Let me tell you a short story. This story is true and I can imagine all too common in America. It has a very simple moral: Never talk to the Police without a lawyer. So, it is May in Jacksonville at around 7:30AM. A white tourist couple is heading back to their room from breakfast when they are accosted by a tall black man with a gun. He takes the womans purse, shoots her and then runs away. The police arrive, the woman is sadly dead and the husband gives a description of the assailant. The description is something like : black, male, shorts, hat, with a gun, 20-30 years old.
The description goes out on the radio and an hour and a half later a patrolman pulls up to a first black male he sees on the street. A 15 year old kid heading to pick up a job application. He asks the kid if he can question him, puts him in the car and drives him to the crime site. At the motel the husband decides he is the killer (even though his description, other than black male, isn't the same). The kid is taken to the station for questioning where they interrogate him for over 6 hours with no lawyer. Eventually they bring in another interrogator who after spending some more time with him, brings the kid out to the woods near the station and proceeds to threaten to kill him, beats him and finally gets him to sign a confession.
Would you like to know how this story turns out? I bet you would. This is the story of Brenton Butler and it's told in the Oscar Winning documentary "Murder on a Sunday Morning" by Jean-Xavier de Lestrade. You may remember him as the maker of the amazing documentary I reccomended here and here "The Staircase".

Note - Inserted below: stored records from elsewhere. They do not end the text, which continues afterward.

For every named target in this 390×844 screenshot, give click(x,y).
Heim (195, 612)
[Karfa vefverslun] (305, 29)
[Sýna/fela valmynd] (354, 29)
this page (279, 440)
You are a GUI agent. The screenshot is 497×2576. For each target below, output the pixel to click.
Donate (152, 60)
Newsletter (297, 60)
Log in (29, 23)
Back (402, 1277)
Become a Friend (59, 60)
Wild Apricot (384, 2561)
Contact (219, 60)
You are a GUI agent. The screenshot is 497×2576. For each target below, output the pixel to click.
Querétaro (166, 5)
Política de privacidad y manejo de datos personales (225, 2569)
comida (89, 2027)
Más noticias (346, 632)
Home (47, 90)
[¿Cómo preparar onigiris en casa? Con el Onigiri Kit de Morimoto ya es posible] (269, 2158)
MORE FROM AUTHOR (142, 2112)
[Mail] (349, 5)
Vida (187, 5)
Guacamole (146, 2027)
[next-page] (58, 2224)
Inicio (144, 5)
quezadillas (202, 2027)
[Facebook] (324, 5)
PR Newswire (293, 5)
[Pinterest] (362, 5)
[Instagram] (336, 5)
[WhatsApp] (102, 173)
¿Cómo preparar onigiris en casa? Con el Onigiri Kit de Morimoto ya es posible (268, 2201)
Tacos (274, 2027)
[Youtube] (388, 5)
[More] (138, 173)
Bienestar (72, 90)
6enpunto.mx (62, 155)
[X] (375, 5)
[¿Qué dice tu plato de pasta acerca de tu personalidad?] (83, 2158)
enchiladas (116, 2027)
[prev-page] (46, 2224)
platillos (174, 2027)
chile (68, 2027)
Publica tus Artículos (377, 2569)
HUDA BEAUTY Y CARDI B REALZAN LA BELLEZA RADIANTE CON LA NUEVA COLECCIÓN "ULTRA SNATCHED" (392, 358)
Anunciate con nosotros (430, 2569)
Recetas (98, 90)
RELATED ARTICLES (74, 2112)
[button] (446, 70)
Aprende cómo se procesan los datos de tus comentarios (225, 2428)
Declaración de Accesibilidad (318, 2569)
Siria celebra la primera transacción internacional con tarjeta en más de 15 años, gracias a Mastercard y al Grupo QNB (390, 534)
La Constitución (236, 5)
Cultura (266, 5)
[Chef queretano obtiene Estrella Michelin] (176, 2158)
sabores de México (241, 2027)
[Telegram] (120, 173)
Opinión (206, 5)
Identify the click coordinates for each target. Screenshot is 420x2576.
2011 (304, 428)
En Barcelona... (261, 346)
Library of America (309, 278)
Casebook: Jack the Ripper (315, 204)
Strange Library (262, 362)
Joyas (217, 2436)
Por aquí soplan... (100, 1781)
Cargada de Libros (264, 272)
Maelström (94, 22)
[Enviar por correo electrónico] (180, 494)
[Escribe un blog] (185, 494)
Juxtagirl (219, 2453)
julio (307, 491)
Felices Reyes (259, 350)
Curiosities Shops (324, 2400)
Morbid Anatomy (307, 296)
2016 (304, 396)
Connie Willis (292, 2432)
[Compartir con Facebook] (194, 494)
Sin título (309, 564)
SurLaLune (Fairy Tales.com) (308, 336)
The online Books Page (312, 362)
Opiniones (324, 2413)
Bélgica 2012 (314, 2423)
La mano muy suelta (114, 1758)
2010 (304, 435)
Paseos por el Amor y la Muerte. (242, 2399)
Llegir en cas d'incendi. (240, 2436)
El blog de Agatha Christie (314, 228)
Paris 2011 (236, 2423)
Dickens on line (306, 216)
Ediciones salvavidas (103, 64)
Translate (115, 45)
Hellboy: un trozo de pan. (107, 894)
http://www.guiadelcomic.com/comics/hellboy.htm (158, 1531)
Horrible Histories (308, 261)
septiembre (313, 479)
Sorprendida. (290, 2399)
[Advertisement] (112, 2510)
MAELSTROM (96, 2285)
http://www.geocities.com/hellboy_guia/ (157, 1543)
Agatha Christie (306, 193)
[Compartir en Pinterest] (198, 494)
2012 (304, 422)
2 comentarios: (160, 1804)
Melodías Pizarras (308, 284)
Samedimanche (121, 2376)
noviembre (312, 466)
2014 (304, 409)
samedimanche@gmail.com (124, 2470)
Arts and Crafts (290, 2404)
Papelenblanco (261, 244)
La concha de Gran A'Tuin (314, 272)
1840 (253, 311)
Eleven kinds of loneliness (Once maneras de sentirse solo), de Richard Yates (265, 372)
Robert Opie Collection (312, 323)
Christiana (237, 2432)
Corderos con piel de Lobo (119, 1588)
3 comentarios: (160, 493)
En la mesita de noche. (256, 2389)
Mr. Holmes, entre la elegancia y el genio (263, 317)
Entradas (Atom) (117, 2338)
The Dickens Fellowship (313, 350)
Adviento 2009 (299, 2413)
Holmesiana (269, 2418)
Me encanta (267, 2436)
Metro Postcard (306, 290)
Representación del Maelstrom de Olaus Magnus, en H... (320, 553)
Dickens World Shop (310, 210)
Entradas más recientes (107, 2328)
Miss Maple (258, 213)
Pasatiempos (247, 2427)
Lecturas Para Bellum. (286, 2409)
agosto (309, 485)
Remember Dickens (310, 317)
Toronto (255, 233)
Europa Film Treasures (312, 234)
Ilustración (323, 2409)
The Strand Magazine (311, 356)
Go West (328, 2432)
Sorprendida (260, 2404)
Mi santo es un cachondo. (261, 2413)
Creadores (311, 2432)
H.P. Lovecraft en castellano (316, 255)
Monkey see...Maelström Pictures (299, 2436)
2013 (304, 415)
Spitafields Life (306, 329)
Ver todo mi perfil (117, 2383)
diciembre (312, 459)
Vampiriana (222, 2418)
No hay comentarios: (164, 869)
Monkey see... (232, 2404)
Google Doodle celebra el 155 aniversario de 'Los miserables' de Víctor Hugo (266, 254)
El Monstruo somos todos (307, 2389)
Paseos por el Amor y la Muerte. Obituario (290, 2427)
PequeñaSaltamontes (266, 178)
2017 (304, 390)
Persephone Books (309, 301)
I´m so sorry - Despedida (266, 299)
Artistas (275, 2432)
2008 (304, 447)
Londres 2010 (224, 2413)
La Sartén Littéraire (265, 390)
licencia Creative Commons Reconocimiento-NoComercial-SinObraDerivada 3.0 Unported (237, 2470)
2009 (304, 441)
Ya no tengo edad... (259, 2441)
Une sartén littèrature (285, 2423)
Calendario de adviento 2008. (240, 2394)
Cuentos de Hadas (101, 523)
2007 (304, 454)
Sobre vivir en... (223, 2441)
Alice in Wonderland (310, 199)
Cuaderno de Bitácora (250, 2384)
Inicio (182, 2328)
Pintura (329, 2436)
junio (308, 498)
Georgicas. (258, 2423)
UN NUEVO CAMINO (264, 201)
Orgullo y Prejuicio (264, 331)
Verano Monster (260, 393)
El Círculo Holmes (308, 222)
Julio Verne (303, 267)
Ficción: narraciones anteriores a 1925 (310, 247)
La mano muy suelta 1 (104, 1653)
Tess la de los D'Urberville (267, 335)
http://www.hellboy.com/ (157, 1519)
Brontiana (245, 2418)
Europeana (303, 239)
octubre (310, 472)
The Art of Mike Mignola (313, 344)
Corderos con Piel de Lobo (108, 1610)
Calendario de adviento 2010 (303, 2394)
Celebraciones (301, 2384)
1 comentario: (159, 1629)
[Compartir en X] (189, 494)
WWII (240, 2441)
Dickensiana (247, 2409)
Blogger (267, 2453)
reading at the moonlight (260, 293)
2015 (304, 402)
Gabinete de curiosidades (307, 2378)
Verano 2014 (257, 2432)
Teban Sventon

My central argument here is one that most people don't seem to get. If you are ever arrested, and especially if you are innocent, don't say a word to the police until you have a lawyer. People always seem to think "Well, I'm innocent, I've nothing to hide" but guess what, when the police (or law enforcement) want to get something out of you they will take advantage of every possible trick they can think of. I have heard first hand from law enforcement officers some of the dirty tricks they use on people who really don't know any better. This film illustrates just one situation where your whole life can change in one simple instance of being in the right place at the wrong time.